Fino a oggi, il diritto alla disoccupazione veniva interpretato in modo formale: se un giudice ordinava la reintegra di un lavoratore, l’INPS considerava il periodo di disoccupazione “annullato sulla carta” e chiedeva la restituzione dell’indennità. La
Corte di Cassazione, con la
sentenza n. 23476/2025, ha messo fine a questa pratica, affermando che ciò che conta è la situazione economica concreta del lavoratore, non il semplice dato giuridico.
In altre parole, se un lavoratore viene reintegrato ma non riceve mansioni, stipendio o effettiva possibilità di lavorare, resta comunque disoccupato nella realtà dei fatti. La Corte sottolinea che l’indennità di disoccupazione deve essere una protezione reale e non un mero adempimento formale.
Il caso concreto dietro la sentenza
La questione nasce da una situazione purtroppo frequente: un lavoratore licenziato ottiene l’indennità di disoccupazione, poi vince una causa per il reintegro. Spesso, però, l’azienda non può o non vuole ottemperare all’ordine del
giudice: può essere fallita, aver ridotto il personale o semplicemente ignorare il provvedimento.
Fino ad oggi, l’INPS sosteneva che il lavoratore dovesse restituire tutta la disoccupazione percepita, perché formalmente non sarebbe mai stato disoccupato. La Corte ha, però, chiarito che questo ragionamento ignora la realtà economica del lavoratore, che senza stipendio rimane comunque in difficoltà. La decisione della Cassazione mette al centro la sostanza della condizione economica, non la forma giuridica.
Le motivazioni della Cassazione
La decisione delle
Sezioni Unite si basa su un principio fondamentale: il
diritto alla indennità di disoccupazione è tutelato dalla Costituzione (
38 Cost.), che garantisce ai lavoratori mezzi adeguati alle loro esigenze di vita in caso di perdita involontaria del lavoro.
La Corte sottolinea che interpretare la disoccupazione in senso puramente formale significa negare la protezione economica a chi ne ha realmente bisogno.
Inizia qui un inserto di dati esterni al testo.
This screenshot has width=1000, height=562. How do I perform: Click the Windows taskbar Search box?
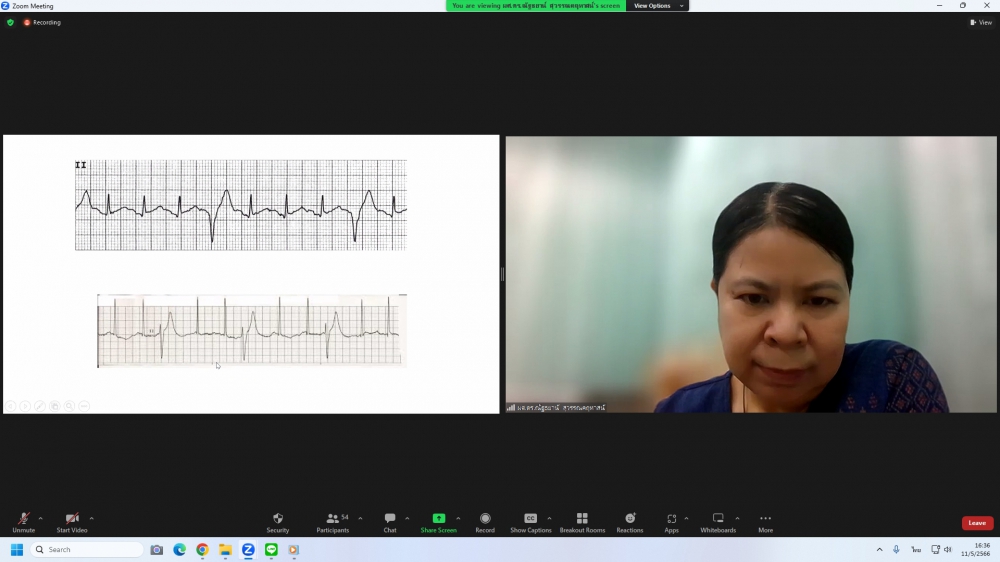pos(88,550)
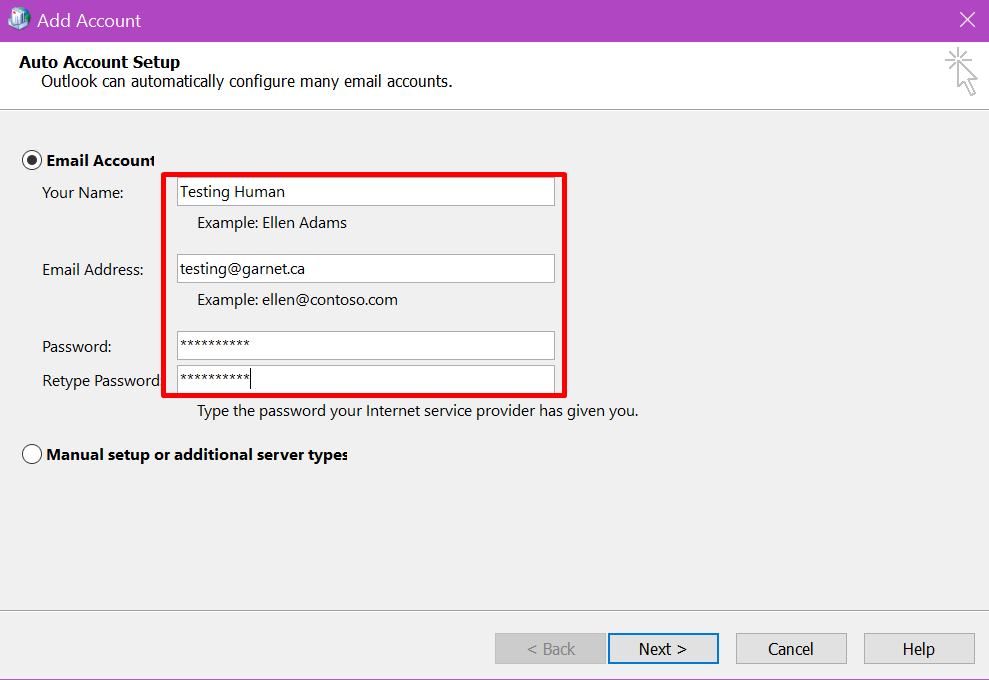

Se il reintegro non porta a un concreto ritorno al lavoro e alla
retribuzione, parlare di “contratto valido” è una
finzione giuridica. La sentenza stabilisce, quindi, un principio chiaro:
la sostanza conta più della forma, e il diritto all’indennità rimane valido finché il lavoratore non percepisce effettivamente uno stipendio.
Cosa cambia per la Naspi e gli ammortizzatori sociali
Il principio stabilito dalla sentenza riguarda tutti i sostegni al reddito, non solo la vecchia indennità di mobilità. La Cassazione ha specificato che la decisione si applica anche all’ASpI e, soprattutto, alla Naspi, l’attuale indennità di nuova assicurazione sociale per l’impiego.
Ciò significa che, oggi, qualsiasi lavoratore che venga reintegrato formalmente, ma senza effettivo lavoro o stipendio, può continuare a ricevere la Naspi senza dover restituire nulla. È una tutela importante, soprattutto per chi lavora in aziende piccole, in crisi o in situazioni in cui la reintegra è difficile da concretizzare. La sentenza rappresenta un vero cambiamento di prospettiva, ponendo al centro il diritto del lavoratore a vivere dignitosamente durante la disoccupazione involontaria.